PROBLEM DESCRIPTION - Every single entry should be printed exactly.

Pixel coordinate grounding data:
>>>
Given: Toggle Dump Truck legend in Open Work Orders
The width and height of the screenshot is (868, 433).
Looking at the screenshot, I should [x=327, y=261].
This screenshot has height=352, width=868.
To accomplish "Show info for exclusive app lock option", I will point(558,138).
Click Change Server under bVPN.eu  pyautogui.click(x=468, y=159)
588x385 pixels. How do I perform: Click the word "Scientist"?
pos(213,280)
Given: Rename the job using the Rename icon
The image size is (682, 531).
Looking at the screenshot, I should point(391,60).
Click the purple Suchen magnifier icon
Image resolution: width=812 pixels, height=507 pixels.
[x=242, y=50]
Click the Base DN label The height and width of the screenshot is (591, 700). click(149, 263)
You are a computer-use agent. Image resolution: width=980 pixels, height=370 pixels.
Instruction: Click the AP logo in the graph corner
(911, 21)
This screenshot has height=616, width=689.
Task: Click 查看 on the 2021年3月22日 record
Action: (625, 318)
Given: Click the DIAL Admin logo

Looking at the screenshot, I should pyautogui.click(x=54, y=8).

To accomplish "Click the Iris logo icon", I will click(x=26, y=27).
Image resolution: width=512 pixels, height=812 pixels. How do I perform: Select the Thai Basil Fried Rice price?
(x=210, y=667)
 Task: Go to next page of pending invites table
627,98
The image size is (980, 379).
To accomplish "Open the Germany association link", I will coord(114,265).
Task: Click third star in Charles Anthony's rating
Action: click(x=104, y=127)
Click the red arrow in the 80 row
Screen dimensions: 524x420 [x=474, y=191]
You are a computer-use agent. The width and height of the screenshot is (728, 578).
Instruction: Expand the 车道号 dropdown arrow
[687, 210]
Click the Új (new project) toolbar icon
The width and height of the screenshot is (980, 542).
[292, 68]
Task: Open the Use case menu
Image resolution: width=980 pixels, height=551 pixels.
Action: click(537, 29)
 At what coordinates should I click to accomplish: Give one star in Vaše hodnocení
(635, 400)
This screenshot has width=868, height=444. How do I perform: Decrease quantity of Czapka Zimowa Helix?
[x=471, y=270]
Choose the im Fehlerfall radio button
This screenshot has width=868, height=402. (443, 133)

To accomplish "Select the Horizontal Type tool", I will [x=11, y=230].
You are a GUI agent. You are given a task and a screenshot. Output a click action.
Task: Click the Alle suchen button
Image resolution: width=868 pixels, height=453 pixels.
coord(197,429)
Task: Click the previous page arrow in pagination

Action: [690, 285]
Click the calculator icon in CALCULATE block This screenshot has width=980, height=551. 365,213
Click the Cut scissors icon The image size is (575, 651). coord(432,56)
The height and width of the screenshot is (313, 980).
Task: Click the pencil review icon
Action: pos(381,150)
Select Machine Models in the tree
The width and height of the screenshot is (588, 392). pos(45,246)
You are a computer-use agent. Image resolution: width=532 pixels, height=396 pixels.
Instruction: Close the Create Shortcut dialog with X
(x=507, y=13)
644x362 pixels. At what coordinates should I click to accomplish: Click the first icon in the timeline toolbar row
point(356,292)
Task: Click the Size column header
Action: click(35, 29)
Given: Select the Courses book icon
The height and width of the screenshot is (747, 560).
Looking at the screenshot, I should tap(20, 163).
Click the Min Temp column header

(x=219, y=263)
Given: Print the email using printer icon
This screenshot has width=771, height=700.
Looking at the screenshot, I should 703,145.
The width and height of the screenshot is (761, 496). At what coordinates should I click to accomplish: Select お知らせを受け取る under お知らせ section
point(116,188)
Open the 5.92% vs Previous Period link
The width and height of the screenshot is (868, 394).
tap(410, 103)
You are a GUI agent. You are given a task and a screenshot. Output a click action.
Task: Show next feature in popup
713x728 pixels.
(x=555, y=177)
<<<
SOLUTION BELOW -
Given: Toggle Dump Truck legend in Open Work Orders
The width and height of the screenshot is (868, 433).
Looking at the screenshot, I should [x=327, y=261].
This screenshot has height=352, width=868.
To accomplish "Show info for exclusive app lock option", I will point(558,138).
Click Change Server under bVPN.eu  pyautogui.click(x=468, y=159)
588x385 pixels. How do I perform: Click the word "Scientist"?
pos(213,280)
Given: Rename the job using the Rename icon
The image size is (682, 531).
Looking at the screenshot, I should point(391,60).
Click the purple Suchen magnifier icon
Image resolution: width=812 pixels, height=507 pixels.
[x=242, y=50]
Click the Base DN label The height and width of the screenshot is (591, 700). click(149, 263)
You are a computer-use agent. Image resolution: width=980 pixels, height=370 pixels.
Instruction: Click the AP logo in the graph corner
(911, 21)
This screenshot has height=616, width=689.
Task: Click 查看 on the 2021年3月22日 record
Action: (625, 318)
Given: Click the DIAL Admin logo

Looking at the screenshot, I should pyautogui.click(x=54, y=8).

To accomplish "Click the Iris logo icon", I will click(x=26, y=27).
Image resolution: width=512 pixels, height=812 pixels. How do I perform: Select the Thai Basil Fried Rice price?
(x=210, y=667)
 Task: Go to next page of pending invites table
627,98
The image size is (980, 379).
To accomplish "Open the Germany association link", I will coord(114,265).
Task: Click third star in Charles Anthony's rating
Action: click(x=104, y=127)
Click the red arrow in the 80 row
Screen dimensions: 524x420 [x=474, y=191]
You are a computer-use agent. The width and height of the screenshot is (728, 578).
Instruction: Expand the 车道号 dropdown arrow
[687, 210]
Click the Új (new project) toolbar icon
The width and height of the screenshot is (980, 542).
[292, 68]
Task: Open the Use case menu
Image resolution: width=980 pixels, height=551 pixels.
Action: click(537, 29)
 At what coordinates should I click to accomplish: Give one star in Vaše hodnocení
(635, 400)
This screenshot has width=868, height=444. How do I perform: Decrease quantity of Czapka Zimowa Helix?
[x=471, y=270]
Choose the im Fehlerfall radio button
This screenshot has width=868, height=402. (443, 133)

To accomplish "Select the Horizontal Type tool", I will [x=11, y=230].
You are a GUI agent. You are given a task and a screenshot. Output a click action.
Task: Click the Alle suchen button
Image resolution: width=868 pixels, height=453 pixels.
coord(197,429)
Task: Click the previous page arrow in pagination

Action: [690, 285]
Click the calculator icon in CALCULATE block This screenshot has width=980, height=551. 365,213
Click the Cut scissors icon The image size is (575, 651). coord(432,56)
The height and width of the screenshot is (313, 980).
Task: Click the pencil review icon
Action: pos(381,150)
Select Machine Models in the tree
The width and height of the screenshot is (588, 392). pos(45,246)
You are a computer-use agent. Image resolution: width=532 pixels, height=396 pixels.
Instruction: Close the Create Shortcut dialog with X
(x=507, y=13)
644x362 pixels. At what coordinates should I click to accomplish: Click the first icon in the timeline toolbar row
point(356,292)
Task: Click the Size column header
Action: click(35, 29)
Given: Select the Courses book icon
The height and width of the screenshot is (747, 560).
Looking at the screenshot, I should tap(20, 163).
Click the Min Temp column header

(x=219, y=263)
Given: Print the email using printer icon
This screenshot has width=771, height=700.
Looking at the screenshot, I should 703,145.
The width and height of the screenshot is (761, 496). At what coordinates should I click to accomplish: Select お知らせを受け取る under お知らせ section
point(116,188)
Open the 5.92% vs Previous Period link
The width and height of the screenshot is (868, 394).
tap(410, 103)
You are a GUI agent. You are given a task and a screenshot. Output a click action.
Task: Show next feature in popup
713x728 pixels.
(x=555, y=177)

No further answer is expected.